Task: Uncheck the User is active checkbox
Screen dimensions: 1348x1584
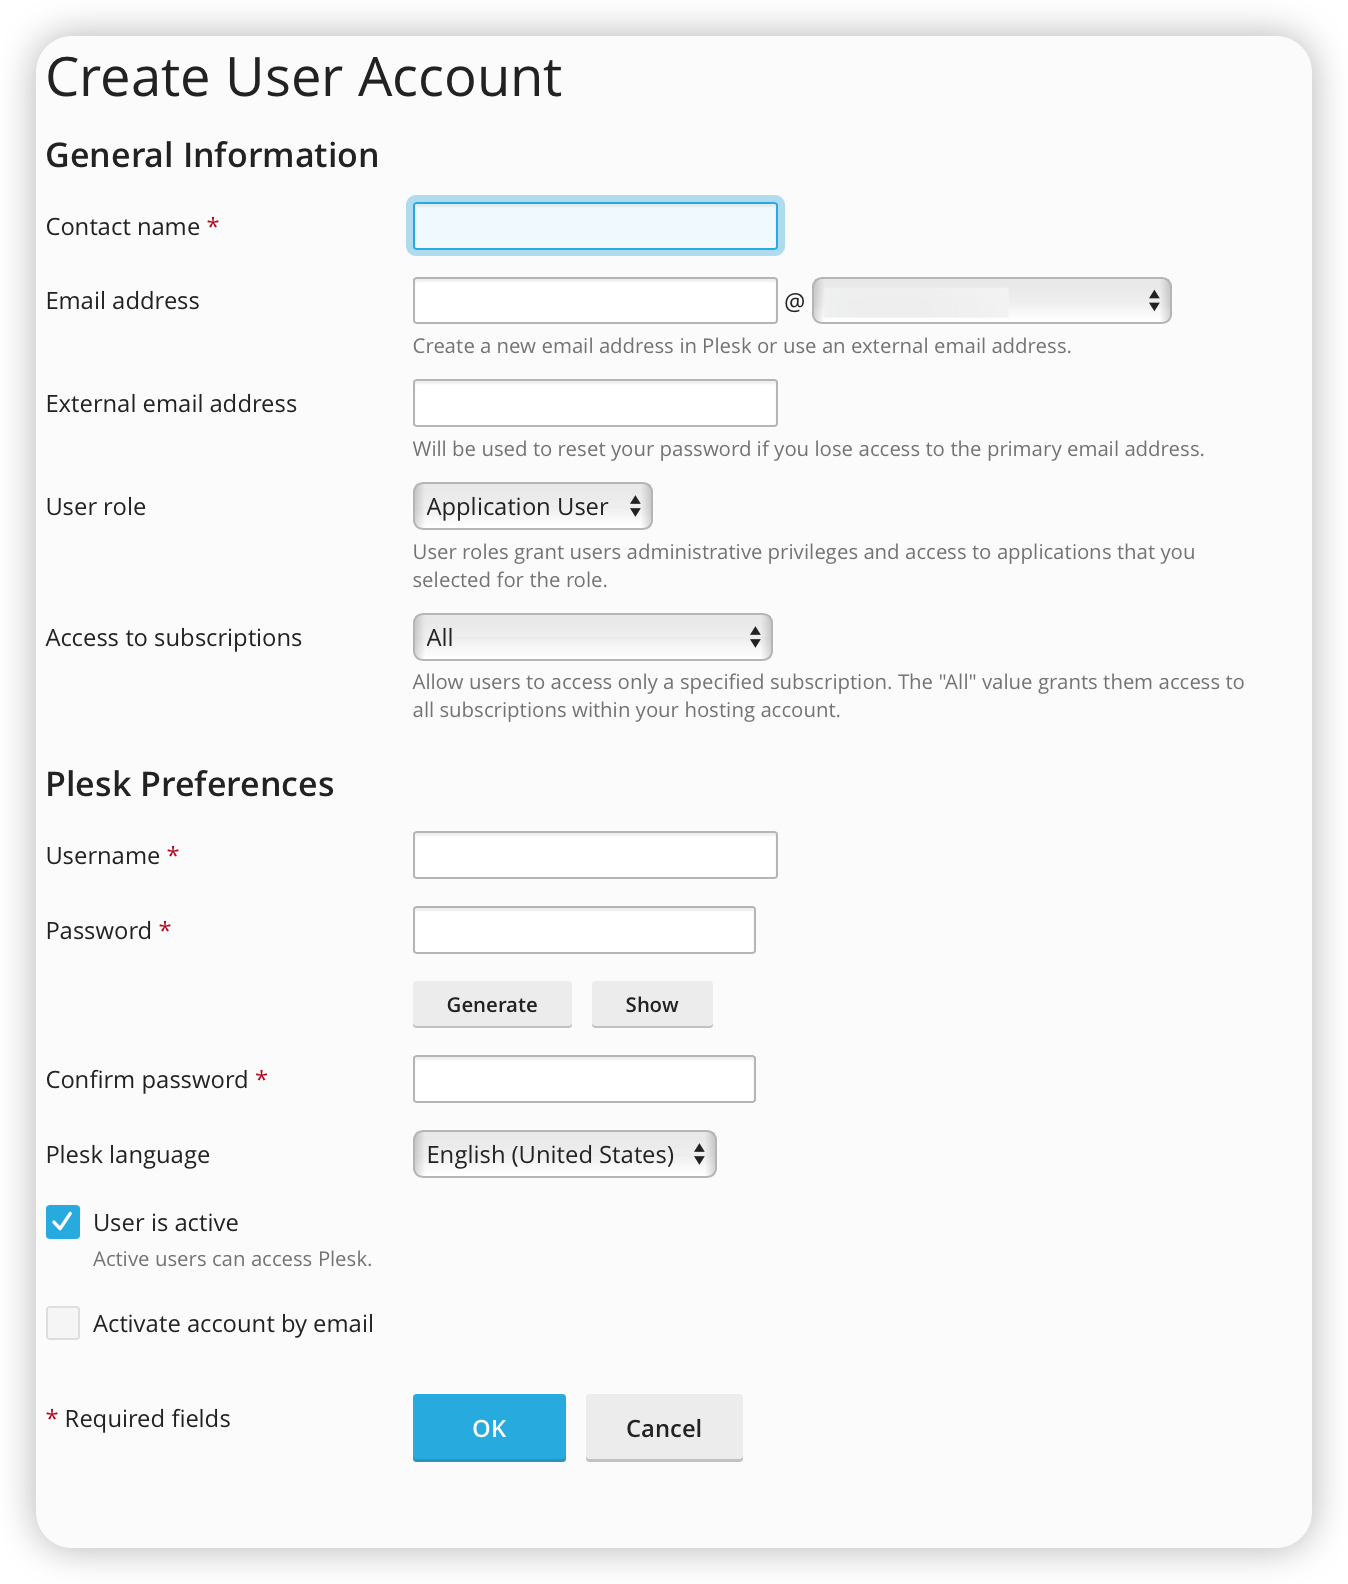Action: pos(62,1221)
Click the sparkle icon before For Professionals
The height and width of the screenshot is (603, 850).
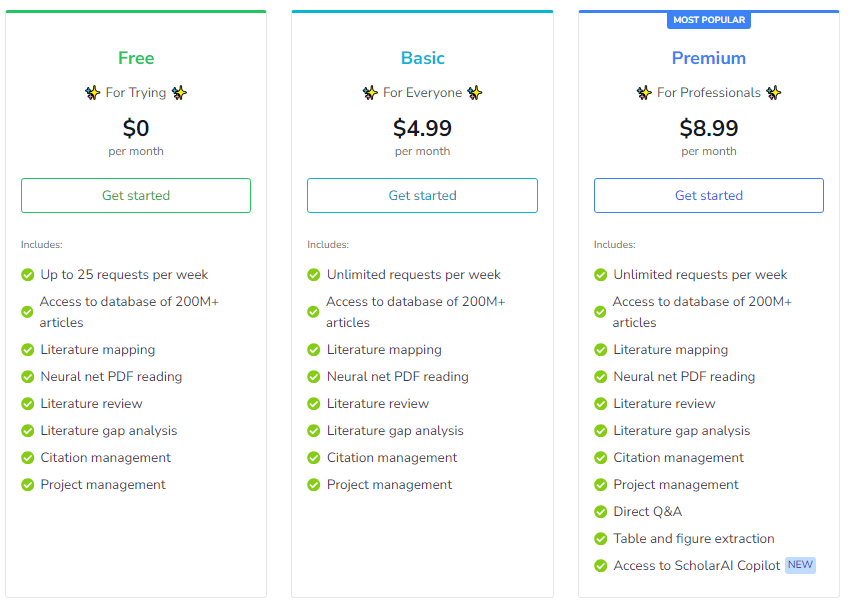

++++

**GIVEN EXERCISE:**
Rewrite all of the data above as a numbered list, one line per item, skipping blank lines and omitting the pictures.

**RESPONSE:**
1. Task: Uncheck the User is active checkbox
2. Screen dimensions: 1348x1584
3. Action: pos(62,1221)
4. Click the sparkle icon before For Professionals
5. The height and width of the screenshot is (603, 850).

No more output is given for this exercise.